By Mike Colias and Chester Dawson 

DETROIT -- U.S. car sales may be slowing, but the profit engines of Detroit's Big Three auto makers are still in high gear.

General Motors Co., Ford Motor Co. and Fiat Chrysler Automobiles all beat Wall Street's expectations last week when they reported first-quarter earnings, mostly because of strength in the North American market. All three kept their full-year earnings forecasts intact, a signal they don't expect the wheels to fall off.

That comes despite clear signs overall demand for passenger vehicles is weakening. April is expected to mark the fourth straight monthly decline in U.S. vehicle sales when the industry reports volumes on Tuesday, raising the likelihood that 2017 will end a seven-year run of increases.

Industry observers say they don't expect a collapse in sales, even if demand drifts below record levels hit last year. "Total sales are still strong from a historical perspective and the decline is very gradual," said Jessica Caldwell, an analyst at Edmunds.com, an auto-research firm and car-shopping website. "It shouldn't really be seen as alarming."

Auto makers say they'll stay disciplined and trim production levels to reflect weaker demand instead of cutting prices to keep their factories humming.

GM, Ford and Fiat Chrysler are in a relatively stronger position than some of their foreign-based rivals because they rely less on sales of sedans, which are in free fall as buyers switch to crossover wagons, SUVs and pick-up trucks. U.S. brands specialize in those vehicles, which tend to offer high profit margins.

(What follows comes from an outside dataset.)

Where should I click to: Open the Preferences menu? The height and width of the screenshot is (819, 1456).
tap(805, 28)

"The industry shift that we're seeing around the world from cars and [into] SUVs plays to our strengths," said Mark Fields, Ford's chief executive officer, on a conference call with analysts on Thursday.

The shift toward light trucks -- a category that includes pickups, SUVs and crossover wagons -- is helping auto makers keep prices high overall, even as they dole out bigger discounts on cars. In recent months, light trucks have accounted for more than 60% of total sales volume. J.D. Power, a market-data provider, says the average price paid by buyers from the start of the year through mid-April was a record $31,380.

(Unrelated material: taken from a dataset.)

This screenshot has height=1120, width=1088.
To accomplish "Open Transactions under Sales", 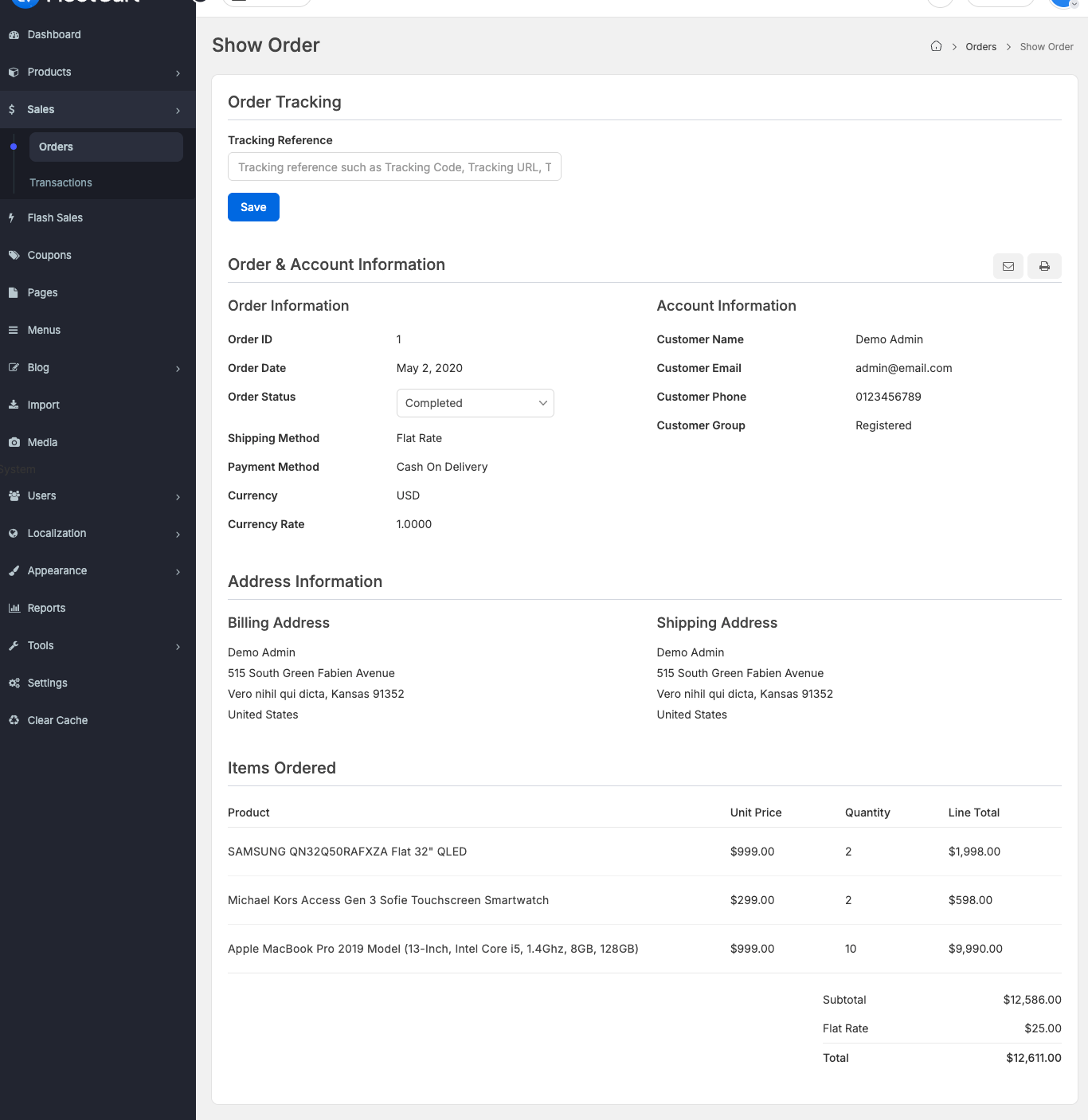I will click(x=61, y=182).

While all three Detroit auto makers posted profits that surpassed Wall Street analysts' expectations in the first quarter, Ford's earnings dropped by more than a third compared to the same period last year, when it debuted the latest iteration of its F-150 truck model.

Detroit auto makers' growing exposure to those more expensive and typically less fuel-efficient cars and trucks could prove disastrous if consumers become more sensitive to gas-pump and sticker prices.

For two years now, auto-industry insiders have been girding for the end of an unusually long upward sales cycle, which began in 2010 as the U.S. was emerging from the Great Recession. Tame gas prices, cheap credit and pent-up demand from consumers who put off car purchases in the bad times have converged to fuel the run.

Clouds have started to appear on the horizon, including rising discounts, cratering used-car prices and overflowing dealership lots. Concern spread when March sales dipped to a seasonally adjusted annual rate of 16.6 million, the slowest in two years.

"The competitive intensity is increasing," Fiat Chrysler CEO Sergio Marchionne said on a call with analysts.

Mr. Marchionne said he is watching North American inventory levels "like a hawk," but that he doesn't expect spending on sales incentives to spark a price war like the one hat started in 2007 and sent the industry into a tailspin. "We've all collectively developed enough sense now not to cause repetition of the problem that we saw" a decade ago, he said.

Concern about rising spending by auto makers to maintain sales growth may be overblown, Barclays Capital said in a recent research note. Industry incentives as a percentage of average transaction prices came to 11.2% in the first half of April, the lowest level since June, the brokerage said. "A big driver of the improvement is GM, which is pulling back on incentives despite elevated inventories," it said.

In recent months, market watchers have pointed to GM's inventory as among the most visible signs of trouble. The nation's largest auto maker ended March with a 98-day supply of vehicles, versus 71 days a year earlier.

GM finance chief Chuck Stevens told analysts the company built up stocks of some SUV models ahead of scheduled down time at several factories this summer and fall, and said inventory will return to normal later in the year. He said that even with more discounts, price levels remain healthy.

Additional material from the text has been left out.